Retype the lines below starting at the line containing "has height=593, width=1190." and ending at the line containing "tap(1422, 502)", copying each one exactly.
— START Input for this task —
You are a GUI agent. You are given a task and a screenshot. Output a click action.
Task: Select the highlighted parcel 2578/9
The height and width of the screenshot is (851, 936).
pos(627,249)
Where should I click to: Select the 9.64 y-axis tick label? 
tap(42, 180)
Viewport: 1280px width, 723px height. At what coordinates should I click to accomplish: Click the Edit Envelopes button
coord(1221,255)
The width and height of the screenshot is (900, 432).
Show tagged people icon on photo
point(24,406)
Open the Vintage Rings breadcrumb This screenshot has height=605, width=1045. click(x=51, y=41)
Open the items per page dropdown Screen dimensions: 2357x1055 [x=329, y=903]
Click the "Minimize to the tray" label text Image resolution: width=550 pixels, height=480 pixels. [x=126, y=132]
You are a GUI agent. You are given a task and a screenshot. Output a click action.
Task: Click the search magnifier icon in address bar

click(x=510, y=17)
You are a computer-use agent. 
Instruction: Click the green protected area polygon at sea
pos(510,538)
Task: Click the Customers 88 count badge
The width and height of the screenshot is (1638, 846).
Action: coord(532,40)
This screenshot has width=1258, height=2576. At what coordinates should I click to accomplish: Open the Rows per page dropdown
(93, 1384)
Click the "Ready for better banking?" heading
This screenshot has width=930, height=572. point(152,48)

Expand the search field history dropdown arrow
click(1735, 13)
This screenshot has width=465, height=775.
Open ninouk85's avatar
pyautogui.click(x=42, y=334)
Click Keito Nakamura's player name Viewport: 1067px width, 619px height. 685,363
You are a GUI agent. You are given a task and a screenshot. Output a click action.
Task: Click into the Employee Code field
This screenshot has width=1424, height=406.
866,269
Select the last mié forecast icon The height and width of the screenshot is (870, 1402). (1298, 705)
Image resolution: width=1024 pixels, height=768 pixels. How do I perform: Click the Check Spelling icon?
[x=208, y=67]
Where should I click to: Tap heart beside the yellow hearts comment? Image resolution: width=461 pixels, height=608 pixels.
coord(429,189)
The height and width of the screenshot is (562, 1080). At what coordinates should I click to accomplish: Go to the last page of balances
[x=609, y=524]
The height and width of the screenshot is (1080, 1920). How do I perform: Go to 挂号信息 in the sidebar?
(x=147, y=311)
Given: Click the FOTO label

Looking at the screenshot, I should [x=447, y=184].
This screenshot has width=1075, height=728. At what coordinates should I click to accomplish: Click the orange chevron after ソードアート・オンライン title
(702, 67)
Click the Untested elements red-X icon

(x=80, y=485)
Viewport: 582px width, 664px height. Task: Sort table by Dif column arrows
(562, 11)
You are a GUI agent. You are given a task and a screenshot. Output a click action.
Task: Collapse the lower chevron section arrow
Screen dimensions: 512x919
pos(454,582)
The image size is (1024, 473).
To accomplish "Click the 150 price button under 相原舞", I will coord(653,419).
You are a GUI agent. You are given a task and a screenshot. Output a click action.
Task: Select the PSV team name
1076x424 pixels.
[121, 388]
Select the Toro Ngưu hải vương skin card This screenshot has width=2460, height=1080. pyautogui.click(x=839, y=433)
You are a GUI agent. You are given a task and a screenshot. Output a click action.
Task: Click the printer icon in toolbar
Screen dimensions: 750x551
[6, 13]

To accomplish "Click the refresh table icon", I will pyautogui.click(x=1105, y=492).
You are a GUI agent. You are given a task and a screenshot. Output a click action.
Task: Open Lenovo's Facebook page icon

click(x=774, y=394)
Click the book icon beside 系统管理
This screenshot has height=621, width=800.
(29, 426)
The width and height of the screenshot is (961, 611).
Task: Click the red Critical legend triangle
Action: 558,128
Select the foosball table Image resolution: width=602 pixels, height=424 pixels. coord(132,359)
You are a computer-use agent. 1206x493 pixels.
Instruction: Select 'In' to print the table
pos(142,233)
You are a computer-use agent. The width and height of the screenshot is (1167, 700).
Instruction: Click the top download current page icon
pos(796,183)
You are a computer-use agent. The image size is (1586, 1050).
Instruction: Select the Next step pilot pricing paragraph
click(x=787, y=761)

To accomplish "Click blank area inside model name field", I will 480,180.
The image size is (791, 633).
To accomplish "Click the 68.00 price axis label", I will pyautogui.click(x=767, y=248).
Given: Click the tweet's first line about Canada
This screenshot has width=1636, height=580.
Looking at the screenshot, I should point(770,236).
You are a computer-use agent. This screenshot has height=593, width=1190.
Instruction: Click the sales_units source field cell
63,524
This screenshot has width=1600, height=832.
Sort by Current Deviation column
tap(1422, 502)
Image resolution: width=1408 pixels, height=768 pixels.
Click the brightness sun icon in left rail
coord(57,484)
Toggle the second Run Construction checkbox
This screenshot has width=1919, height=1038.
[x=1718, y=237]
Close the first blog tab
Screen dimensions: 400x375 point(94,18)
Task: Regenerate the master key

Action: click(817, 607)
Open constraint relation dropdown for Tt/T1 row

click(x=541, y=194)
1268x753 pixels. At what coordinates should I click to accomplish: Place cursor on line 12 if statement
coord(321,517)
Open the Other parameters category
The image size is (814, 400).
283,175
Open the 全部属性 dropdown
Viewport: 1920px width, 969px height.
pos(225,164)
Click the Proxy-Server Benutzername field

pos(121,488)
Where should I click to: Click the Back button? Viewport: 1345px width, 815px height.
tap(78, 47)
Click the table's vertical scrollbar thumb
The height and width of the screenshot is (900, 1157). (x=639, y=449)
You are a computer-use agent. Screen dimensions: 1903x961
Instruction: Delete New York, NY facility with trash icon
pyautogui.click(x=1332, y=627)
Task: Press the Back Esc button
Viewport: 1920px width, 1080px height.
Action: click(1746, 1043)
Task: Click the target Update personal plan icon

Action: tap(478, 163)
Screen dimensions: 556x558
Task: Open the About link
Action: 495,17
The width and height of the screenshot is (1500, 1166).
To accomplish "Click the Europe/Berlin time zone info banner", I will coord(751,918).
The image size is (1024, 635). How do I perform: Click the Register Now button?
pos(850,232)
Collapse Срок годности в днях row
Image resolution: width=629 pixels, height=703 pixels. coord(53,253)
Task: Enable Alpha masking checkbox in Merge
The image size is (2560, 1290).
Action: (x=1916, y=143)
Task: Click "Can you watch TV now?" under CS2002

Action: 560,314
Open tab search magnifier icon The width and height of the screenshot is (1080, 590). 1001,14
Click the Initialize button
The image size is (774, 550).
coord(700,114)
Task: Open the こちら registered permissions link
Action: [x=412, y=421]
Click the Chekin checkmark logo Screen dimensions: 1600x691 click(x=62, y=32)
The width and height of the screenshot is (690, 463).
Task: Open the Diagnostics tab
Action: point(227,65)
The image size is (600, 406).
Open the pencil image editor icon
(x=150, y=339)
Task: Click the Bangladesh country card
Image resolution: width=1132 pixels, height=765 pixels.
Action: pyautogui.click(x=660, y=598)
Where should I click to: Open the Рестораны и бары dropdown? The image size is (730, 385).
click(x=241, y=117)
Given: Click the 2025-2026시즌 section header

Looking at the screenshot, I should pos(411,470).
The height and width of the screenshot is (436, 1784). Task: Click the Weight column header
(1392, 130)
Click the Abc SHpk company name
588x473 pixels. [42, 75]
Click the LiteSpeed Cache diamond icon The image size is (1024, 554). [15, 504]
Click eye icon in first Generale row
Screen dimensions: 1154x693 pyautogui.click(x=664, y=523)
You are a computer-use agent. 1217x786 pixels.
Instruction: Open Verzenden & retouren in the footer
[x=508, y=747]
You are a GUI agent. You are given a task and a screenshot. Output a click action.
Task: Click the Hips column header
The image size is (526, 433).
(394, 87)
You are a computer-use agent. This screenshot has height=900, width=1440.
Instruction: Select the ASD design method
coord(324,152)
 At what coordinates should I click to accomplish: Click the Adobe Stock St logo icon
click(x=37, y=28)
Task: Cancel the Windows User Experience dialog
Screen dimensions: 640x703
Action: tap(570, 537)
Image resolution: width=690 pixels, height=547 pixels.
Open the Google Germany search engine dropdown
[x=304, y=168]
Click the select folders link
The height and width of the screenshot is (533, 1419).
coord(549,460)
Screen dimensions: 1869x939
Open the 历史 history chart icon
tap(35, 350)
— END Input for this task —
:: Final answer ::
You are a computer-use agent. This screenshot has height=593, width=1190.
Instruction: Click the sales_units source field cell
63,524
This screenshot has width=1600, height=832.
Sort by Current Deviation column
tap(1422, 502)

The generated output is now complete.